Sunday, June 22, 2025

Female Prisoner Scorpion: Death Threat (1991)

Original title: 女囚さそり 殺人予告

Warning: spoilers for one of the core points of the plot are inevitable!

A young woman (Natsuki Okamoto) is working as a very capable assassin for hire. She’s not exactly a posterchild for feminist self-realization, though, for she is controlled – mentally and sexually – by her handler, who turned a traumatized girl into his own private kill and fuck device.

Her newest mission is rather peculiar: she is to go undercover in a woman’s prison to murder Nami Matsushima, known as Scorpion, a woman whose influence and unbreakable spirit are so large, she has been held in a cave below the prison for years, so she can’t infect the other prisoners with her indomitable spirit. The powers that be of the prison are just that afraid of her.

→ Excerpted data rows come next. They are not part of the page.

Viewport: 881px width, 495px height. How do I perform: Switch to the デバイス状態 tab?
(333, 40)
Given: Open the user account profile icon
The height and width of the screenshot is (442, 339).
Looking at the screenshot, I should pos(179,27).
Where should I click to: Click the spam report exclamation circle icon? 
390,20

And no wonder, because as it turns out, for at least half of the prison population has turned Nami into a near mythical figure who will some day get everyone out of the hellhole, and might even threaten the structures of violence and oppression outside.

But there’s something hinky about our assassin’s mission beside the plain weirdness of the situation, a hidden truth, as well as the realization that she, like any other woman, is only a thing to be dropped and destroyed at a man’s convenience.

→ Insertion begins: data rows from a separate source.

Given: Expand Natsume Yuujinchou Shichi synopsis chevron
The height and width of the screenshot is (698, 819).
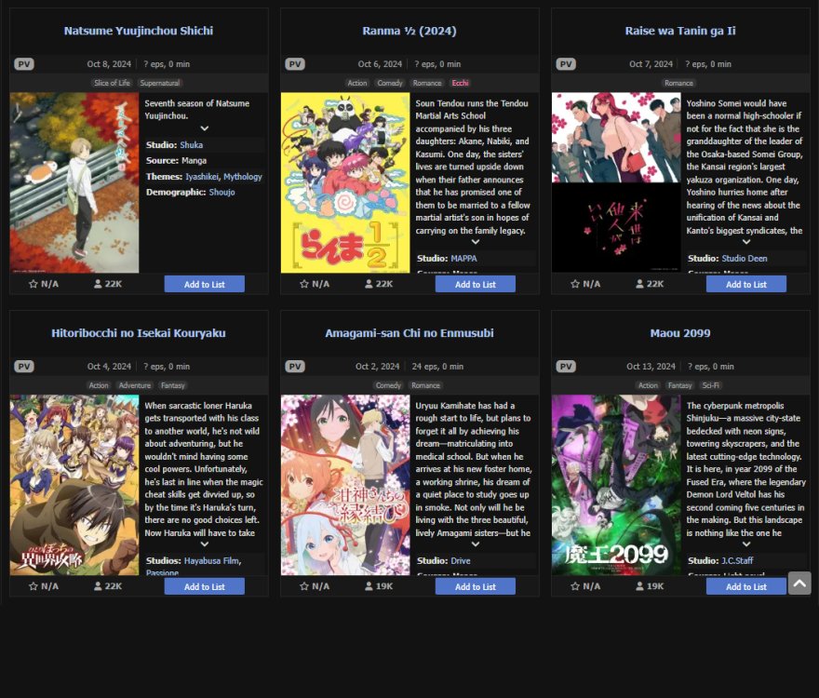Looking at the screenshot, I should (205, 128).
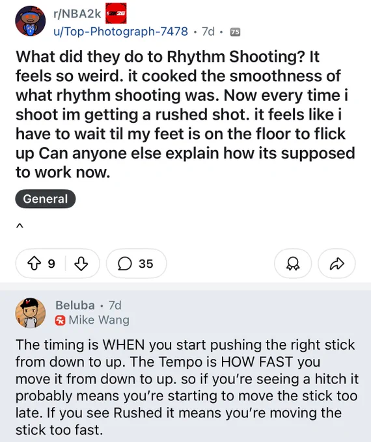Collapse the post using the caret arrow
This screenshot has width=371, height=442.
click(19, 226)
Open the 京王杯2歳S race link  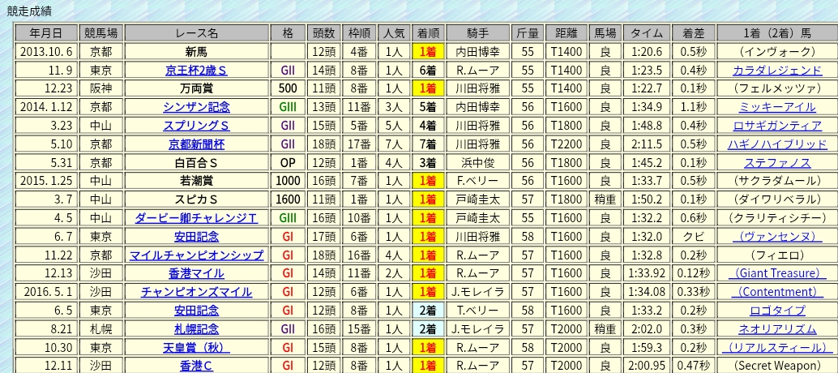[196, 70]
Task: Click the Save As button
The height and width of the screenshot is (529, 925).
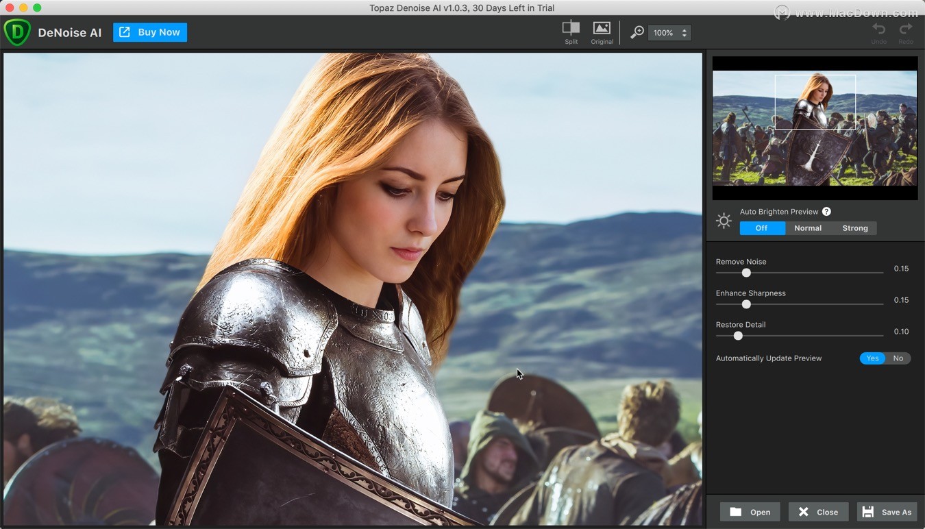Action: (887, 511)
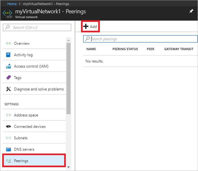This screenshot has height=171, width=198.
Task: Click the Diagnose and solve problems icon
Action: point(8,89)
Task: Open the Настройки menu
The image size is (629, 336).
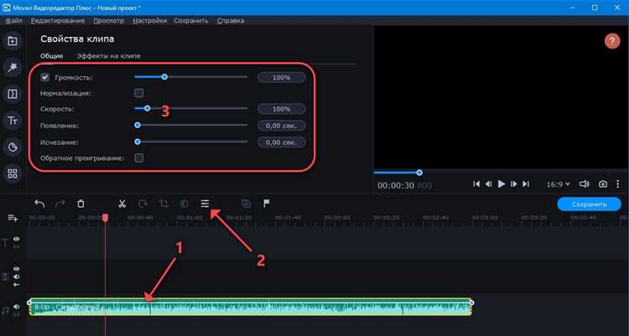Action: tap(151, 20)
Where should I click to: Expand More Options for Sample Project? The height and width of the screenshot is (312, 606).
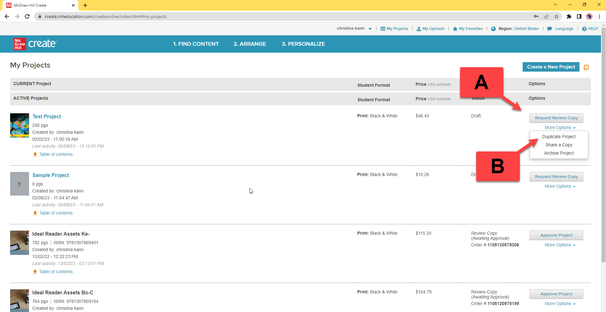pos(560,186)
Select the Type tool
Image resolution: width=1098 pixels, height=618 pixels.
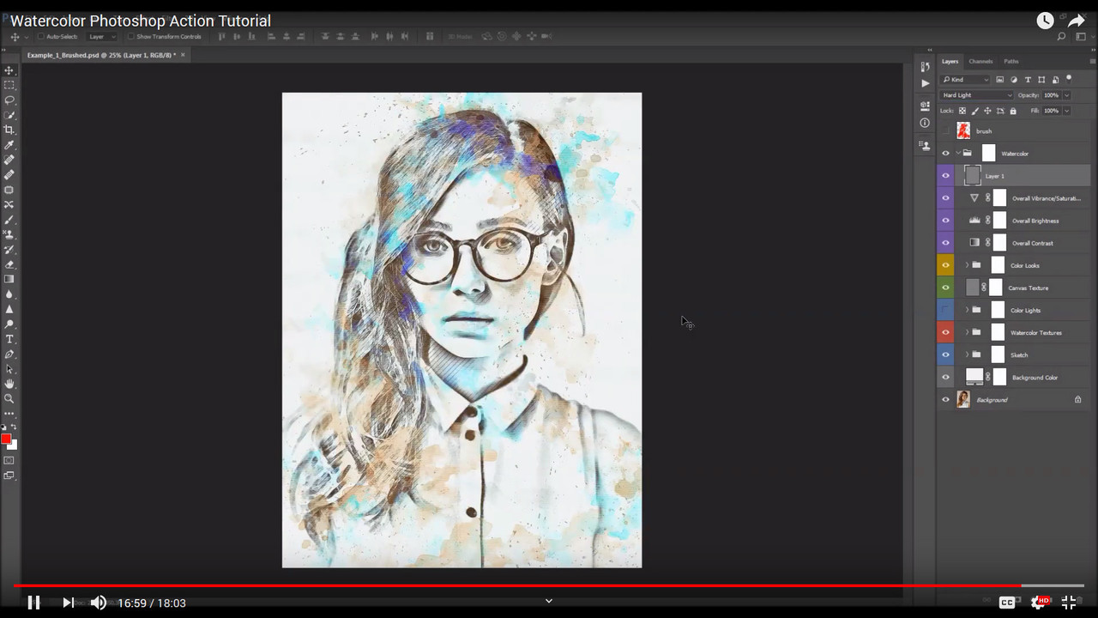pos(9,339)
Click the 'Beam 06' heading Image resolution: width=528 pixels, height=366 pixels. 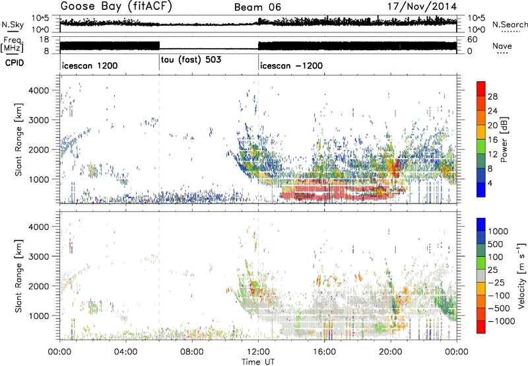[257, 7]
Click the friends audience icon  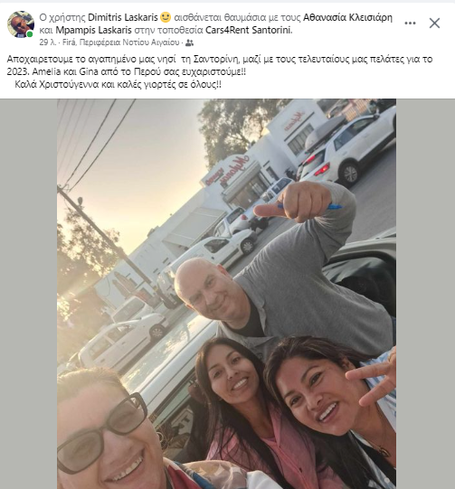[189, 42]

There have been intermittent attempts to revive the Female Prisoner Scorpion films over the years. I believe this one, directed by Toshiharu Ikeda, who lived at the wondrous place where exploitation and arthouse met, is the most ambitious attempt of them all.

This early in Toei’s V-Cinema cycle, there appears to have been something of an anything goes approach to the types of films that could be made, if they contained a bit of action and nudity, at least. So making a film that’s a sequel to the first two films of an old 70s exploitation series – the rest of the films can’t have happened in this film’s world – that turns the originals darker by virtue of their heroine having been murdered, her dead body walled in must have sounded like a good idea to someone. While I generally don’t like that kind of set-up – let heroic achievements of earlier movies stand – I can’t help but admire what Ikeda does with the idea here.

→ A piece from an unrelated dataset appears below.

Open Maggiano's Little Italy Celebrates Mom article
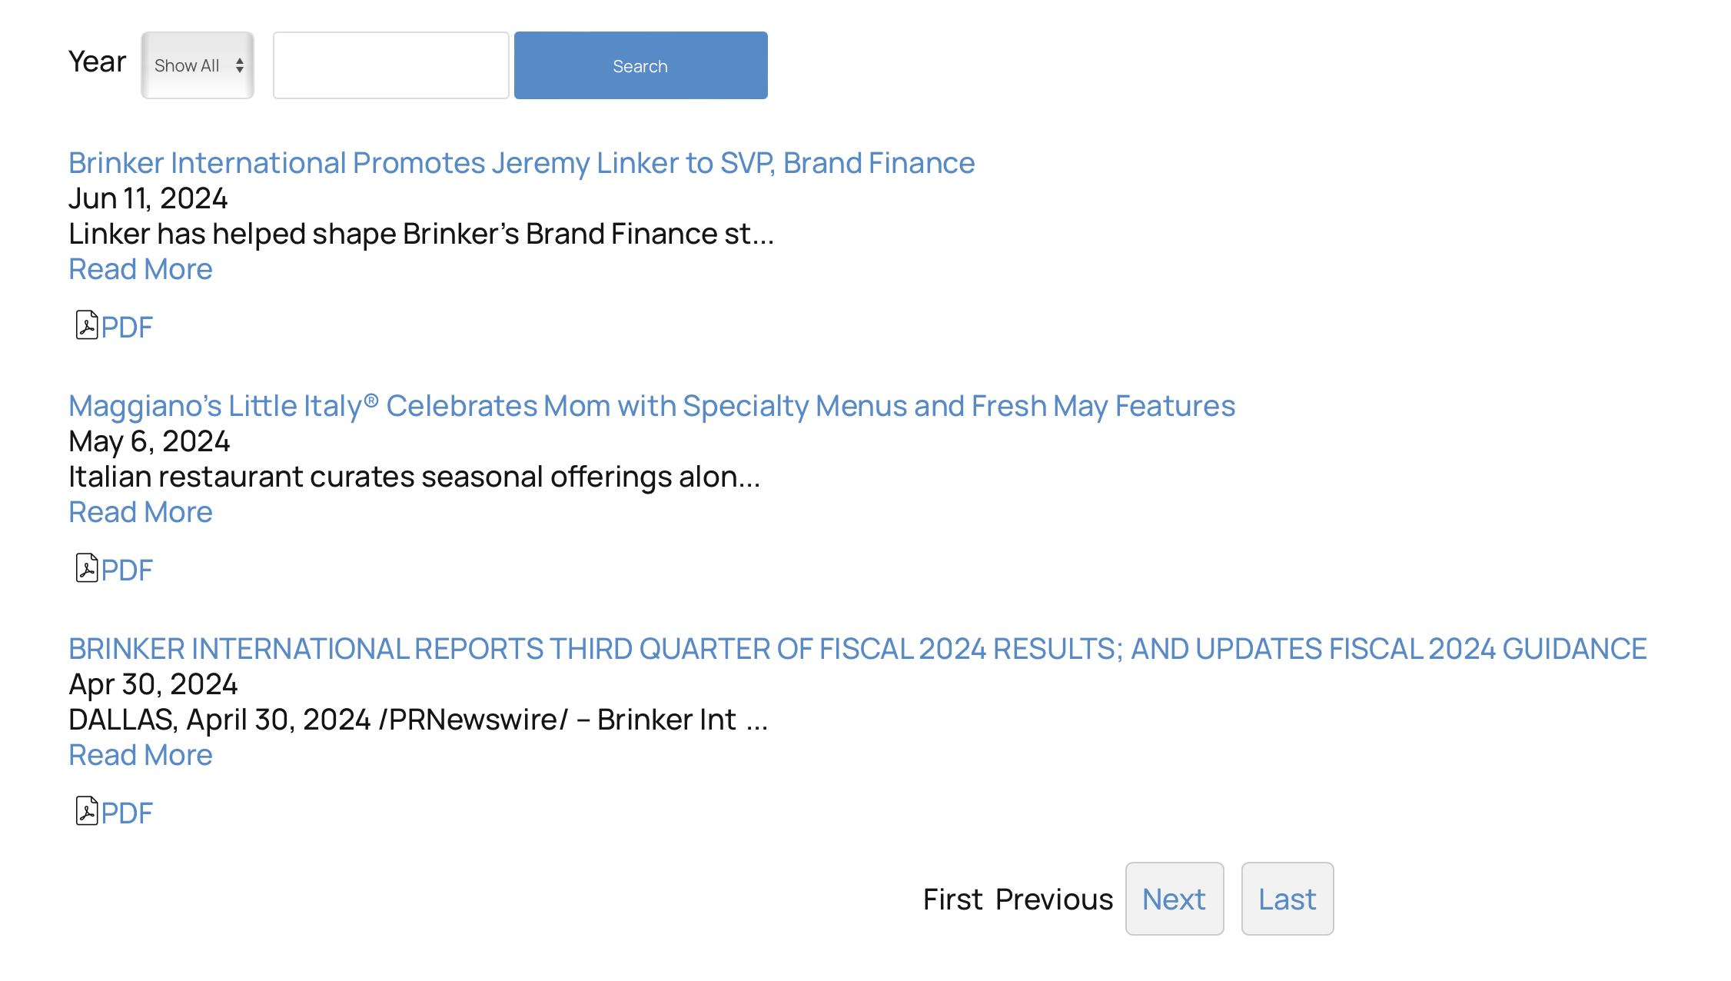This screenshot has width=1731, height=981. (x=651, y=406)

This is very much a film about how a religion gets started, how a person’s life becomes mythical, how a poetical truth about someone becomes the only truth actually worth anything. Nami the Scorpion, the film argues rather obviously, is the patron goddess women need to survive what men do to them.

Ikeda doubles down on the mytho-religious aspects repeatedly – our protagonist is crucified, and later has a moment of bizarre revelation in which Nami’s dead body gives her the iconic sharpened spoon, literally turning her into an avatar of the Scorpion. All of this Ikeda stages without any irony, but as moments when borders between dream and reality grow thin and the mythical remakes reality in its image. It’s an incredible thing to do in a film that could be a lazy cash-in on a beloved series, but then, the space where the mythical, the real, and the commercial reality of the exploitation movie meet is something of a speciality of Ikeda. His probable masterpiece Mermaid Legend did something very similar some years earlier, perhaps even more successful than he is here.

Death Threat is also simply very satisfying as the kind of exploitation movie where all men, especially men in power, are bastards, but where those men are eventually punished by women who aren’t staying their victims. If that’s not invigorating, I don’t know what is.